An American landscape and portrait painter of Russian-Jewish background, who was born on 10th August 1901 in Vilna – now Vilnius, Lithuania, but then in north-east Poland and part of the Russian Empire. His parents were Barnet Rogozen (1877–1939) and his wife Esther (nėe Gershon/Gerson, 1874–1932). In 1904 his father emigrated to the United States and gained work as a cigar maker at the Ohio Stogie Company in Cleveland, Ohio, with the family following in 1906. The other children were ‘Ette’/Ethel, Abraham, Alex, Hyman, and Ida (later Orner), one or more of the younger ones being born in America. ‘Jo’ Rogozen, as he became generally known, graduated from the Cleveland School of Art in 1926 and was taught there by F. C. Gottwald, who said that he was the most talented student he had in 41 years of teaching.
Rogozen’s intended specialisation was portraiture and in London he studied at the Slade School for two years, from October 1926 to 1928. In 1926–1927 he won second prize for head painting and in 1927–1928, first prize for life painting and first for head painting. The last two entries, a full-length standing female nude and a bust-length of a woman in red, are still in the UCL collection. During their stay the Rogozens lived at 161 Camden Road (though their immigration record says no. 151) and his wife’s parents, at 10629 Greenlawn Avenue, Cleveland, are noted as guarantors for payment of his college fees.
On their return home in 1928, Rogozen appears to have first lived with his in-laws since he exhibited late that year at the Cleveland Museum of Art from their address, the works being portraits and townscapes (including etchings and pastels). His marriage, however, did not long survive his return and in the US census of April 1930 he was noted as divorced and living with his parents, brothers and sister Ida. He was by then listed as a ‘portrait painter’ and his father as a rabbi. In 1932 Rogozen exhibited at the Museum of Art from 5713 Euclid Avenue and in 1935 from no. 3608, his final Cleveland address. The latter was apparently his first home with his second wife, Esther F. Katz, a Cleveland-born secretary from a large Jewish family, whom he married there on 16th June 1934, and also where he was listed in a US Emergency Relief report on contributors to public works of art during 1933–1934. His contribution, apparently in 1933 since a patent was registered for it that year, appears to have been a bust (for cast reproduction) of President Franklin Roosevelt, whose ‘New Deal’ countering the inter-war depression was then in progress. In 1934 he was also linked with a Joseph G. Gervin as an associate in a Cleveland advertising company selling printers’ ink and in 1947 mentioned as a painting restorer.
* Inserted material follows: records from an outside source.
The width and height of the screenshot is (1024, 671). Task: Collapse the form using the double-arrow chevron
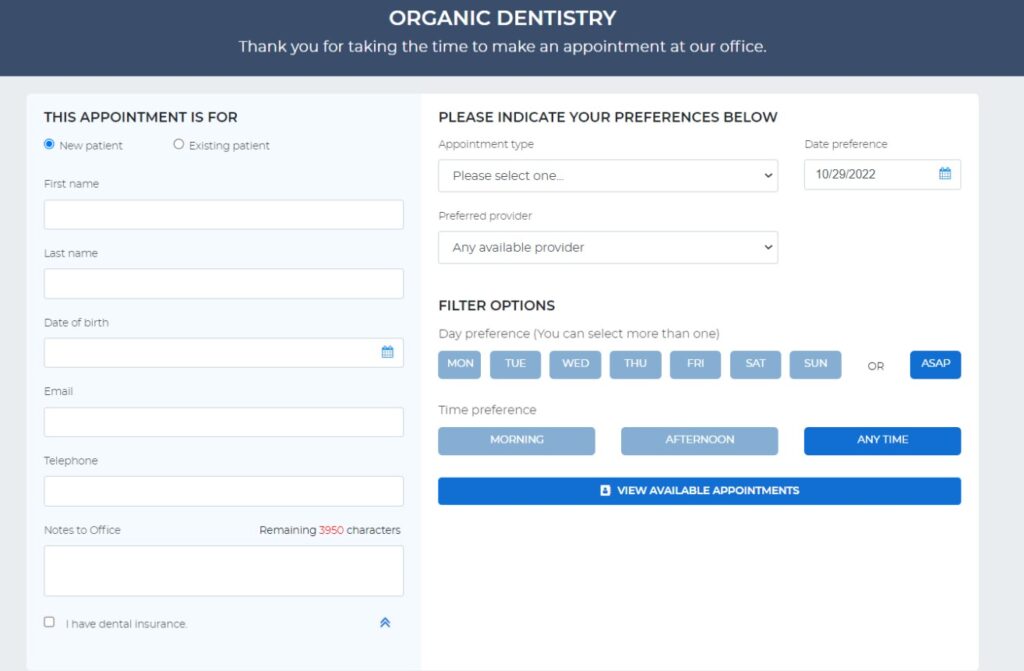(384, 622)
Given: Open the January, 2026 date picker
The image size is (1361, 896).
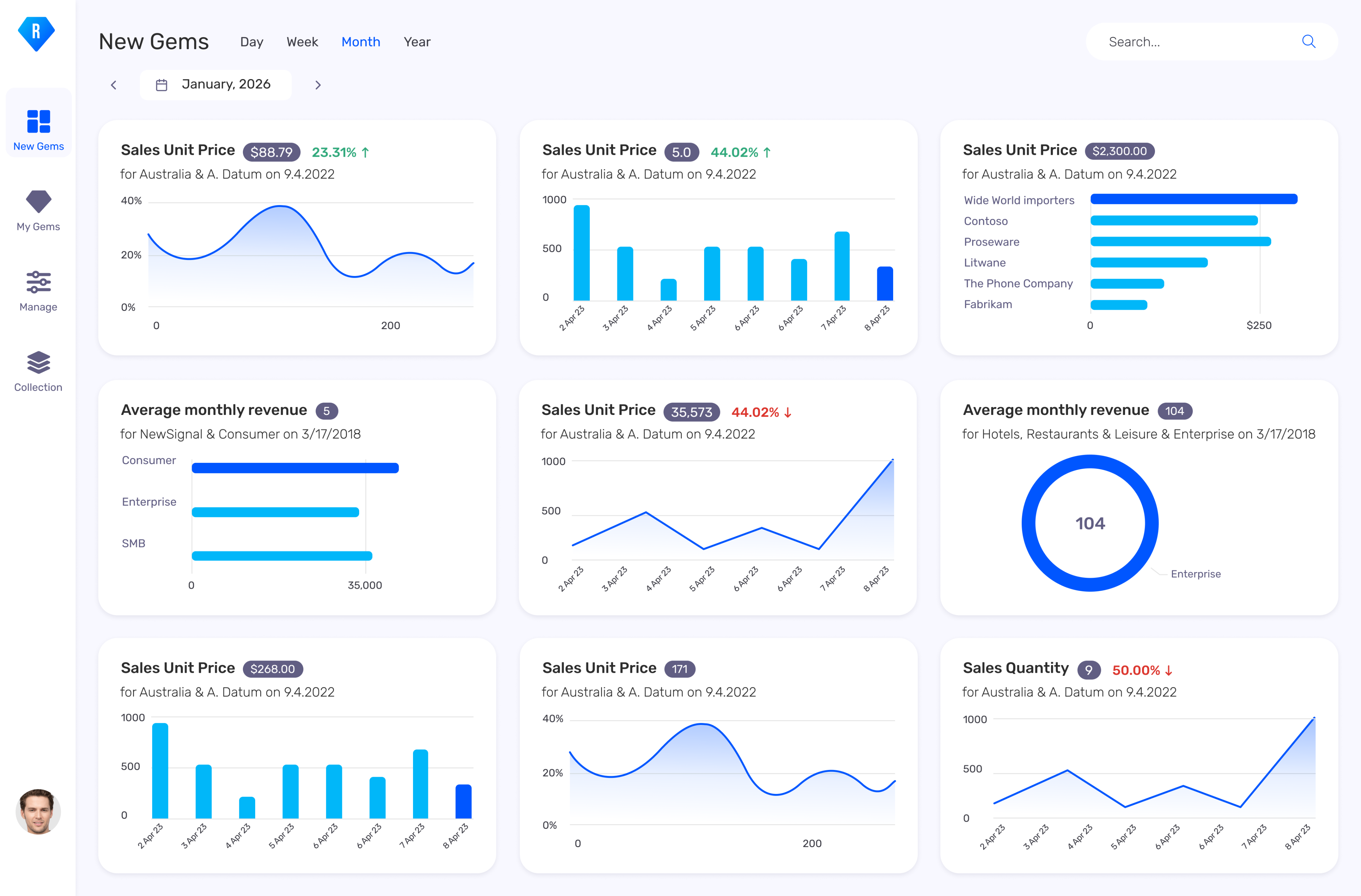Looking at the screenshot, I should (x=216, y=85).
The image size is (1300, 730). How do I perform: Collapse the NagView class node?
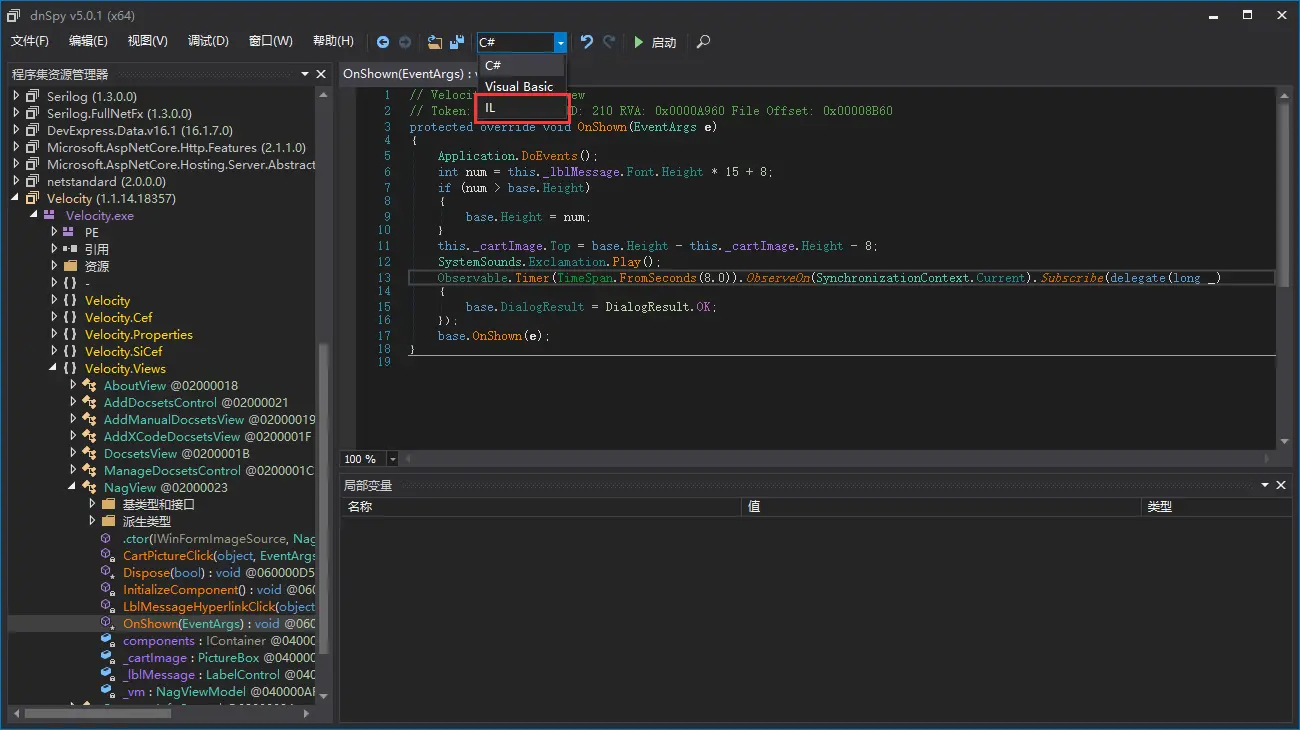tap(73, 488)
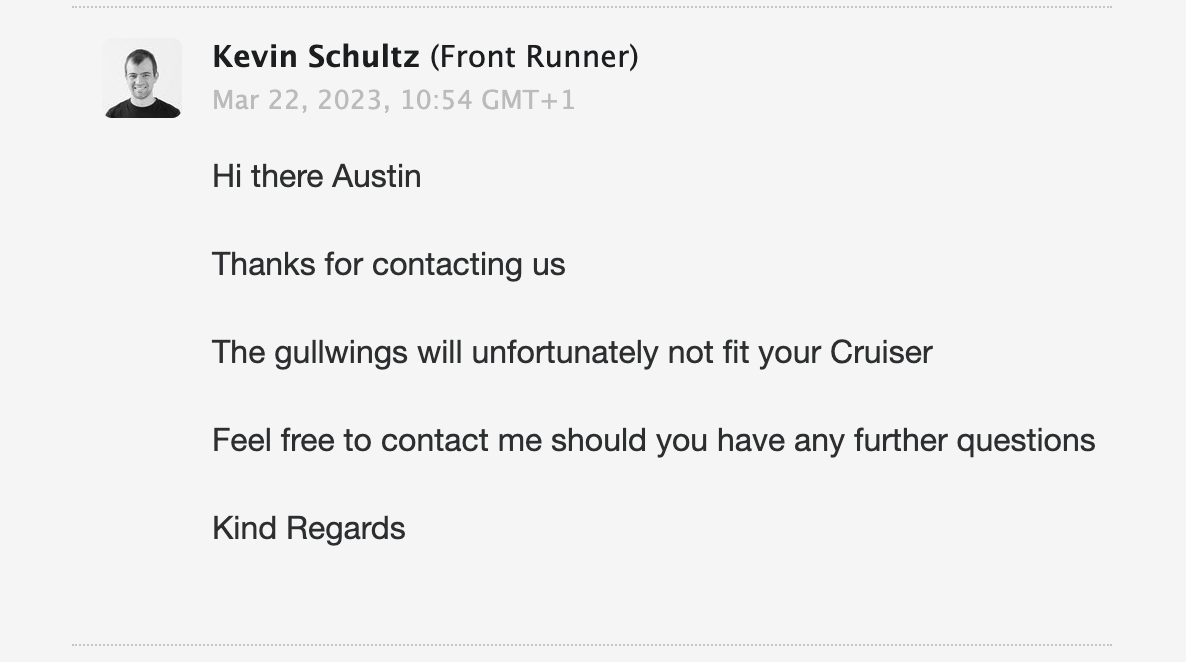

By 1948 the Rogozens left Cleveland for Phoenix, Arizona, where he either joined the Arizona School of Art as a founding member of its teaching staff in that year, or was one its founders, working with his wife. An obituary note on her (Phoenix Jewish News, 30th August 1957) says they had arrived there 12 years earlier (1945) and that both ‘established’ it. He at least later became its director, was still so in 1973, and reportedly influenced the development of many mid-twentieth century artists in the area. Although five years older, the animal and townscape painter Mabel Lloyd Lawrence (1896–1986) was one of his notable students.
Esther Rogozen died on 8th August 1957 in Cleveland and was buried there close to other members of her family: why she was there at the time is unclear. He died at his home, 2504 E. Devonshire Avenue, Phoenix, on 16th April 1975 and was buried in the Beth Israel Cemetery there. No children are mentioned, his sister Ida was noted as his only surviving sibling, and the ‘Find a Grave’ record apparently mistakes his year of birth as 1902.
Summarised from Art UK’s Art Detective discussion ‘What more could be found out about the artist Joseph H. Rogozen?’